The V3i for what it is really is an incredible detector, if you are into settings and customization options. If you can’t program a VCR and don’t read manuals, not so much.

When I got the V3i the future was revealed to me as clear as a bell. Electronics as a rule gets smaller and more powerful. V3i was the first true multifrequency with true single frequency options, unlike the DFX with the workarounds employed. The V3i also innovated with integrated wireless. It clearly represented the future of detecting. White’s unfortunately never had the vision to see what the original Vision represented. Obviously the same could be done in a lighter weight package with a simplified interface.

I started lobbying for such a machine from the moment I got the Vision/V3i. My idea for a V4 was not an enhanced V3i, but a V3i in a pod with a simplified interface.

About a year before the Equinox was introduced I met with Carl Moreland, a key person in getting the V3i to market, and once again described what I thought people really wanted. Multifrequency, plus the ability to choose single frequency, in a light weight detector with a simplified interface. Carl was no longer with White’s at that time, having moved to First Texas.

He never got a hint however from me that somebody had listened, and I had a working prototype at home. We all know now what became of that - one of the best selling detectors ever made.

White’s had it all first with the V3i, the full recipe. All they had to do was take the proven concept, and bring the design forward into the 21st century.

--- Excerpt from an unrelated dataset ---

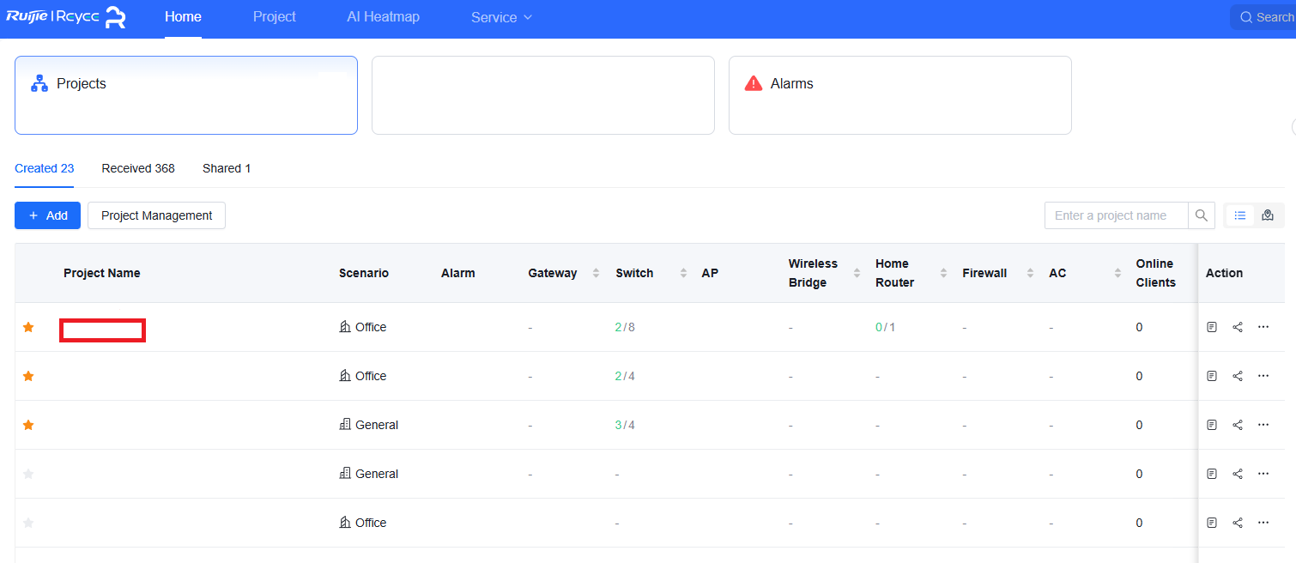Sort table by Gateway column
The height and width of the screenshot is (563, 1296).
(597, 273)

White’s basically showed Minelab what needed to be done, and so Minelab did it instead of White’s. White’s not following up on the V3i will go down as one of the greatest missed opportunities in detecting ever.

If you want to learn about metal detecting and how metal detectors work, getting a V3i, reading the manual, using the detector, and reading the manual again, is a college course in metal detecting. The detector is basically a programmable build-your-own-detector kit. You can customize everything. The color screen and customization options for the screen alone could fill a book.

The V3i never reached its full potential in my opinion due to the ability to save and exchange programs being deleted from the original game plan. If people had the ability to save programs and trade them on the internet, a programming sub-culture would have developed around the machine. You would have seen some amazing interface customizations. As it developed unfortunately, the only way to trade programs was to fill out a page of settings for somebody, that they could then key in on their V3i. It’s just too much work, and so people focused only on what needed to be employed in the way of tuning to get the job done. If we could export and import programs, there would be a huge library by now, with some pretty crazy stuff.

If I could have one wish from White’s or whoever takes over, it would be that they open source everything available on the V3i, so it could be hacked, and program exchange capability possibly added by some intrepid programmer. The machine could have an amazing life still if they just had faith in the magic of open source. Maybe an impossible dream, but it can’t hurt to dream.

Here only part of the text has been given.